START Input

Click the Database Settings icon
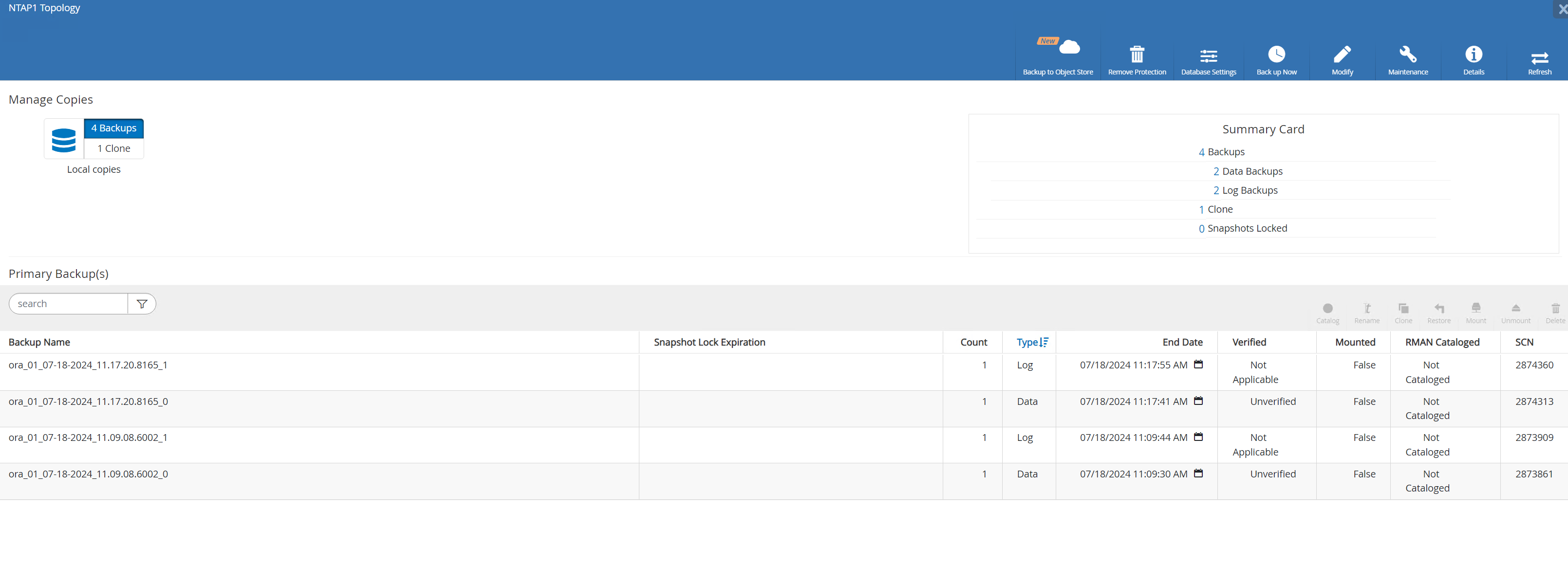The height and width of the screenshot is (584, 1568). [1208, 55]
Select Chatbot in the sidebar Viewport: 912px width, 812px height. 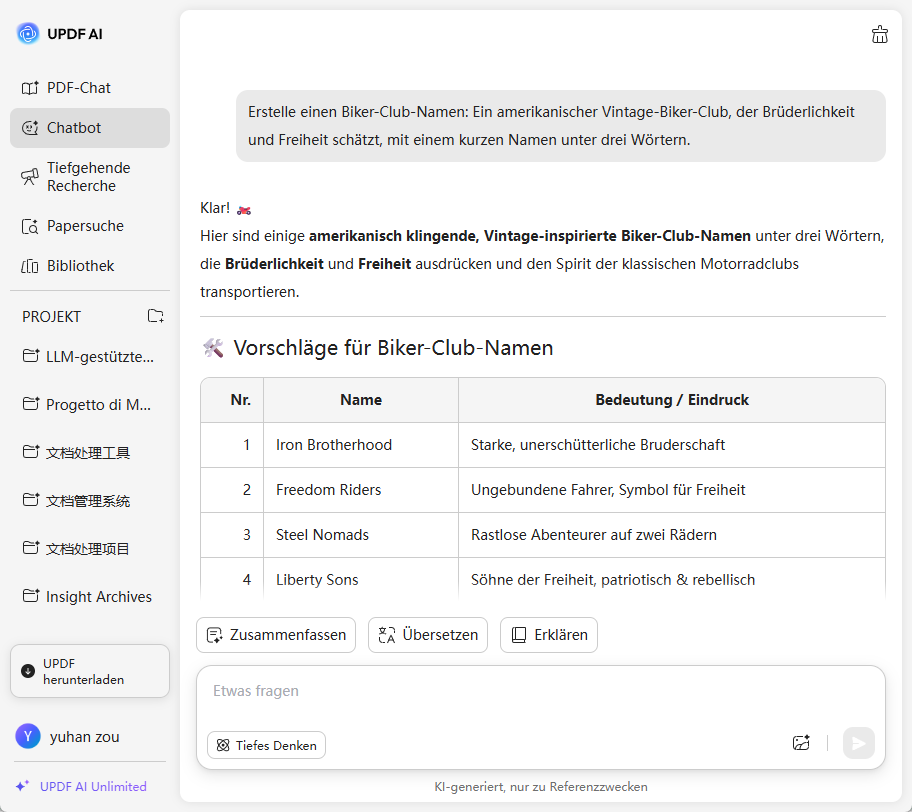74,128
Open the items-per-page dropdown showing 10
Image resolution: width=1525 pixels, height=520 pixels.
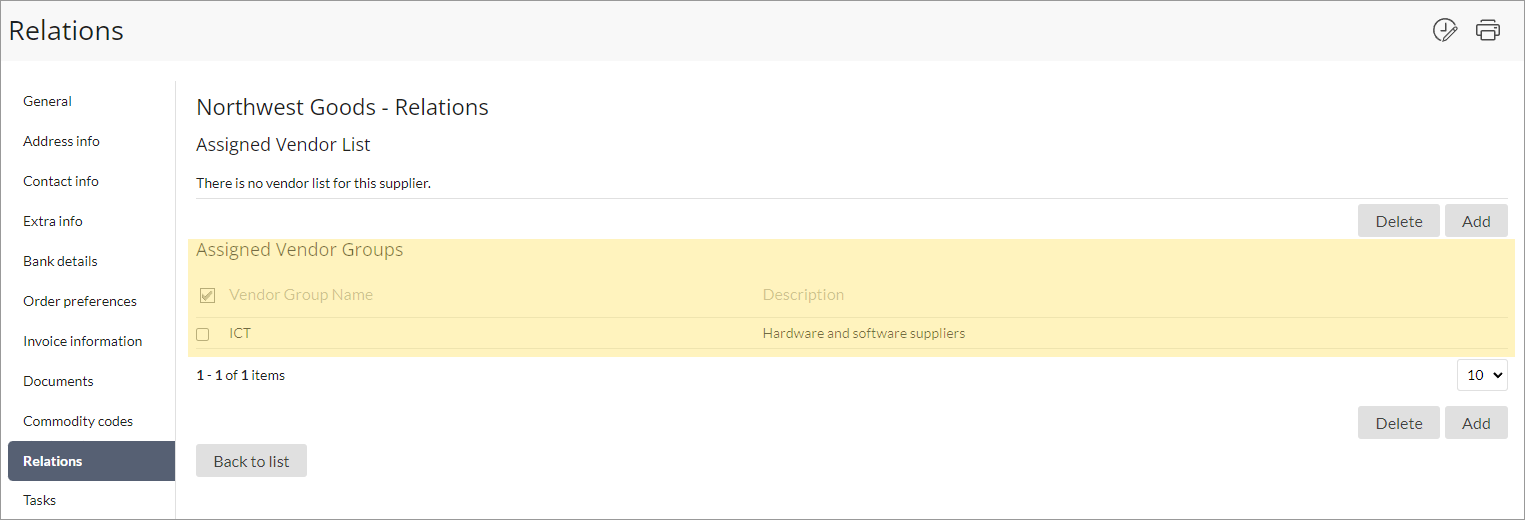tap(1482, 375)
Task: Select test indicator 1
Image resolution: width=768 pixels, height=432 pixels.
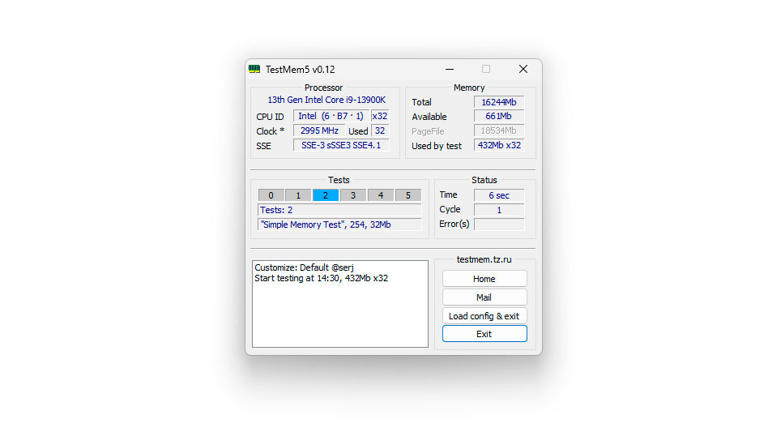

END Input

▶ _Work instructions_
Retype the line containing "Task: Select test indicator 1" and each line after it through the last line of the entries above, exactly, with no pictures and nothing else.

▶ _Solution for this task_
Task: Select test indicator 1
Image resolution: width=768 pixels, height=432 pixels.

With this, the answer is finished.